Die hochbegabte Lilly lebt mit ihrer Familie in Tel Aviv. Es sind Sommerferien und ihre Freunde sind alle im Astronomie- oder Mathematikcamp. Da wäre Lilly jetzt auch gerne, denn ihre, auf unumstößlichen Wahrheiten und exakten Berechnungen beruhende, Welt gerät ins Wanken. Ihre Eltern trennen sich. Das kann doch nicht sein. Oder?

Im Lehrbuch von Lillys Astronomiekurs  zur AG »Junge Forscher« hat jemand auf der erste Seite folgenden Satz eingekreist: „Viele Fragen haben keine richtige Antwort“. Das kann nicht stimmen, weiß Lilly. Es gibt immer richtige Antworten. Wie konnte es also passieren, dass sich ihre Eltern nicht mehr verstehen? Wieso ist ihr Vater ausgezogen und wohnt jetzt in einer eignen Wohnung. Und woher hat er plötzlich so viel Geld und das schicke neue Auto? Während sich ihre Eltern beim gemeinsamen Termin mit einer Psychologin anschreien, löst Lilly lieber komplizierte Matheaufgaben im Kopf.

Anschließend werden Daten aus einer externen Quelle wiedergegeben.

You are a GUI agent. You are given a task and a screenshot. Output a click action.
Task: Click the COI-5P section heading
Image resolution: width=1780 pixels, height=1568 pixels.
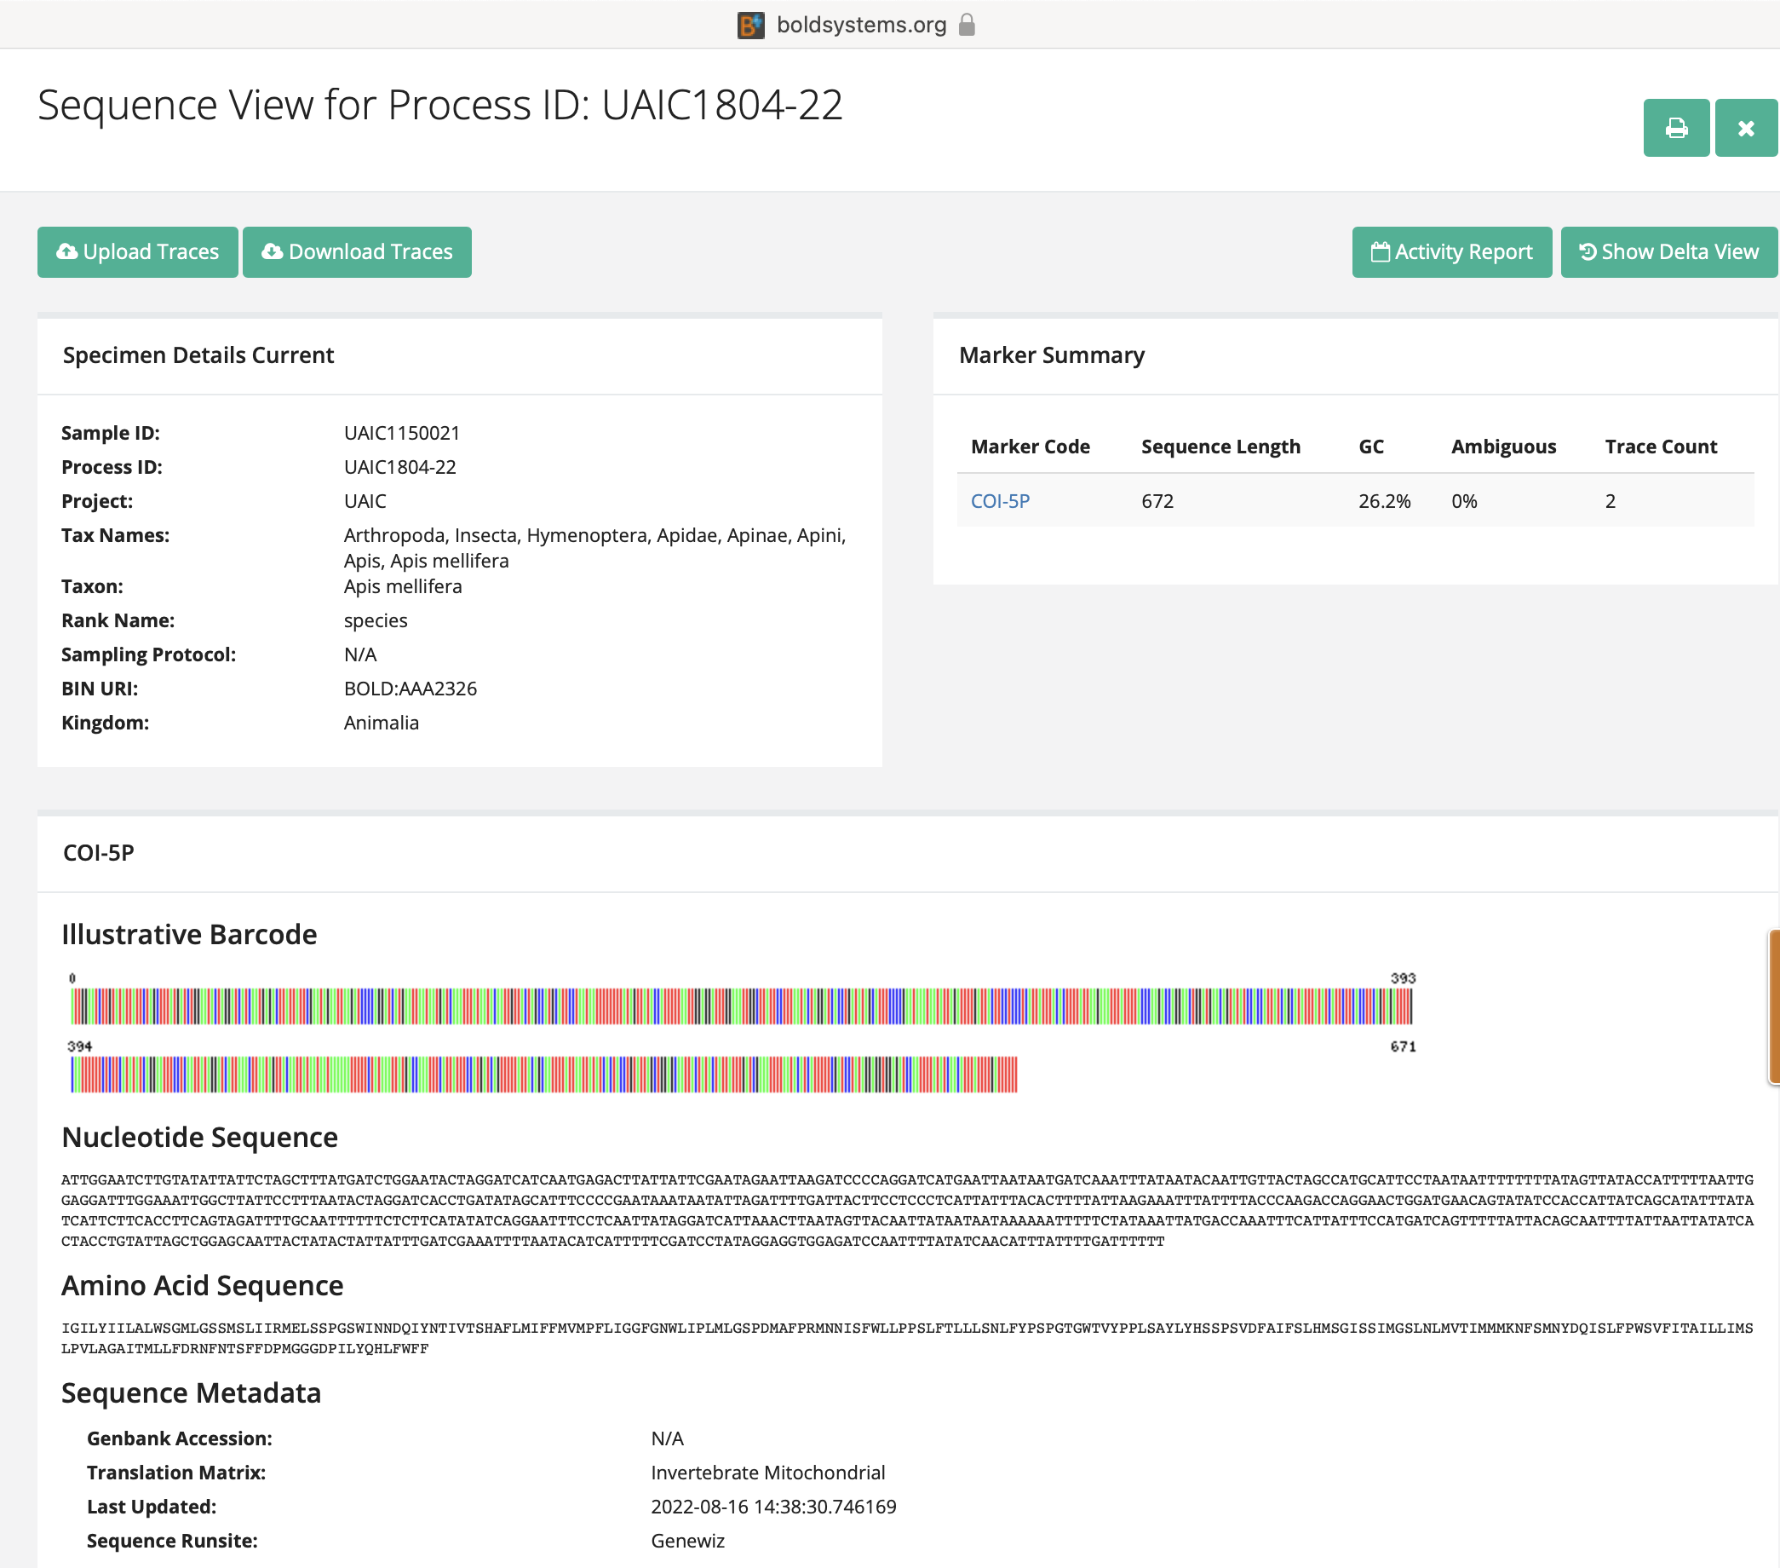click(x=98, y=853)
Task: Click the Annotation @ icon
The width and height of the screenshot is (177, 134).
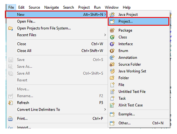Action: pos(112,58)
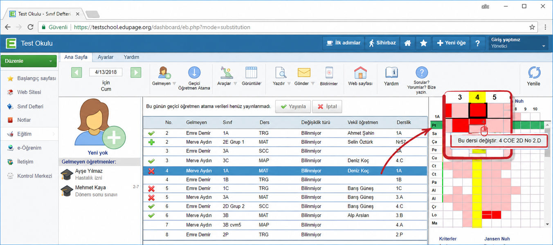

Als Lilly kurze Zeit später einem Schaf begegnet, beobachtet sie ungläubig, wie das Tier mit seinen Ohren zu kommunizieren scheint. Rechts wackeln, ja. Links wackeln, nein. Sie kann mit dem Schaf kommunizieren! Lilly hat die irre Idee, ihre Eltern mit Hilfe des Schafs wieder zusammenbringen, und adoptiert das Tier. Doch nichts wird besser, sondern alles immer komplizierter. Wie kann man ein Schaf unbemerkt unterbringen und versorgen? Da taucht ein Junge auf, Sohar,  der seine eigenen Geheimnisse mitbringt. Kann er Lilly helfen, ihre Welt neu zu ordnen?

Geschrieben ist der Roman ausnahmslos in und aus Lillys Perspektive; die staunend erkennt, wie sich ihre Welt verändert und wie hilflos und wirr und auch kindisch die Erwachsenen um sie herum agieren, die doch eigentlich für sie und ihr Wohlergehen verantwortlich sind.

Übersetzt ist die Geschichte in ein so wunderbares und perfektes Deutsch, wie es in der Sparte Jugendbuch nur Miriam Pressler kann. Leicht und präzise, treffsicher und ohne ein unnötiges Wort.

Absolute Leseempfehlung! 

Amalia Rosenblum: Was ist, kann nicht verschwinden
Für Jugendliche ab 12 Jahren.

Übersetzt aus dem Hebräischen von Mirjam Pressler

Deutsche Erstausgabe, 1. Auflage 2018, 16.95.-

Leseprobe

Zur Autorin: Amalia Rosenblum, geboren 1974 in New York, wuchs in Tel Aviv auf. Sie studierte in New York Philosophie, Anthropologie und Psychologie und lebt als Schriftstellerin und Drehbuchautorin in Tel Aviv. Bei Beltz & Gelberg erschienen von ihr „Der schönste Hundesommer der Welt“ und „Was ist, kann nicht verschwinden“.

VERLOSUNG!

Gewonnen hat: Jolie. Wir gratulieren herzlich und wünschen viel Spaß mit dem Buch.